I walk to another café. I put the phone in another room. I give twenty minutes to the kind of thinking that does not announce itself — the drifting kind, the kind that does not feel like work — and quite often the angle I have been hunting all morning shows up while I am paying for a coffee.

That is why the bit of the research that landed hardest for me was Jamadar’s line: “We used to think about ongoing resting activity that is not related to the task at hand as noise, but now we know that there is a lot of signal in that noise.”

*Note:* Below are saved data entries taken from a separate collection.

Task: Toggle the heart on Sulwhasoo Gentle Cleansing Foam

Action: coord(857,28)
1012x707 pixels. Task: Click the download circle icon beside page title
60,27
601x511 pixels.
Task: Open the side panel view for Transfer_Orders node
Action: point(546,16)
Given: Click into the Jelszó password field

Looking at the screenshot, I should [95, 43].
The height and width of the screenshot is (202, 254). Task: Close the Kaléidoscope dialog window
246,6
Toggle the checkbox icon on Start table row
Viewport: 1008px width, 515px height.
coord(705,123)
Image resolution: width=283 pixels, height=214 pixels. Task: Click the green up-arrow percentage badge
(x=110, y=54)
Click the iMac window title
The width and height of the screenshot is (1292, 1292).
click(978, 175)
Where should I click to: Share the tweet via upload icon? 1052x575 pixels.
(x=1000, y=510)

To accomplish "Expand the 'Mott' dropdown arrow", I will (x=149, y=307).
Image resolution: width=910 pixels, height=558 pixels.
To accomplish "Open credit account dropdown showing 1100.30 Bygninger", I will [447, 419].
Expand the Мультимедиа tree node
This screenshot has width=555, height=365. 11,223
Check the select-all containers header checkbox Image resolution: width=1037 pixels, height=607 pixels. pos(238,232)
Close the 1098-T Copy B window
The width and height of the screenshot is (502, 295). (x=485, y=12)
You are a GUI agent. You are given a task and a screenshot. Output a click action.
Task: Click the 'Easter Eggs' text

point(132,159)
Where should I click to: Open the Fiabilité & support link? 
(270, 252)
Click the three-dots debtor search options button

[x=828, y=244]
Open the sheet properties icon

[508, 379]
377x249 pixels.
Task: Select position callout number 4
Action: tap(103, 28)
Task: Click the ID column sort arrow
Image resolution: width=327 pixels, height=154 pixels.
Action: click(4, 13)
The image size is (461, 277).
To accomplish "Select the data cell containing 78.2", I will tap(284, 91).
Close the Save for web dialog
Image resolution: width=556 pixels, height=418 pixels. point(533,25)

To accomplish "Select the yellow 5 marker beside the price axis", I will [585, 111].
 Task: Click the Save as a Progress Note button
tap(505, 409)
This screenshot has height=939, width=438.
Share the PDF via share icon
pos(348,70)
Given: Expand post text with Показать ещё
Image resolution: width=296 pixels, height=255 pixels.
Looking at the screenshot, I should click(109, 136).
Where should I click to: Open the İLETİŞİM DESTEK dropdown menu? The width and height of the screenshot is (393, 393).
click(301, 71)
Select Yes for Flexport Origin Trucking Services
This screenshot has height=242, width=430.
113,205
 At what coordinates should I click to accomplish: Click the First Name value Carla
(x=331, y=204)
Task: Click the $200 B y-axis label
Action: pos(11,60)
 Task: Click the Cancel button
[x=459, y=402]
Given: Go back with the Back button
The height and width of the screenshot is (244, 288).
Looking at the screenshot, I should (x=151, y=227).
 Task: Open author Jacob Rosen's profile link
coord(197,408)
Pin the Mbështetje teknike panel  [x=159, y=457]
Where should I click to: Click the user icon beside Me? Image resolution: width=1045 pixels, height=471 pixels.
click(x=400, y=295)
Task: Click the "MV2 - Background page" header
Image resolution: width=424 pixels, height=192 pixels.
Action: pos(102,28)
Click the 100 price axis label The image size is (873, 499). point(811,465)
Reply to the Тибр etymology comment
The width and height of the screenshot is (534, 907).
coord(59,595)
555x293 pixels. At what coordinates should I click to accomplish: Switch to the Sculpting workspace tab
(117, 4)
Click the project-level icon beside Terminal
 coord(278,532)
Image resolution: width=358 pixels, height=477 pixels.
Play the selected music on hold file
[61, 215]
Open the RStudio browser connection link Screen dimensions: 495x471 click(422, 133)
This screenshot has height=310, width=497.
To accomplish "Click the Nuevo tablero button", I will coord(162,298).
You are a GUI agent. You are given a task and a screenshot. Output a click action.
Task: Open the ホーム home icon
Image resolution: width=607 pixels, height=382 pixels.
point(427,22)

Many of us were raised on the opposite intuition. Thinking is what counts. Idleness is what happens when the real work stops. But the meter says otherwise. The bulk of what your brain is doing is what it always does. Effort is a small addition on top of that. The real work is often the quieter, structural thing happening underneath — and the version of “rest” that feels like nothing may be the moment when some of that signal finally gets heard.

I am not a neuroscientist, and I read this as a generalist who reads studies, not as an authority on them. But the practical takeaway, for me, has been small and useful. The hours I spend not actively working are not the wasted ones. The brain is still doing much of the same costly baseline work then as it is now. The difference between writing and staring out the window is real, but in raw metabolic terms, it is much smaller than it feels.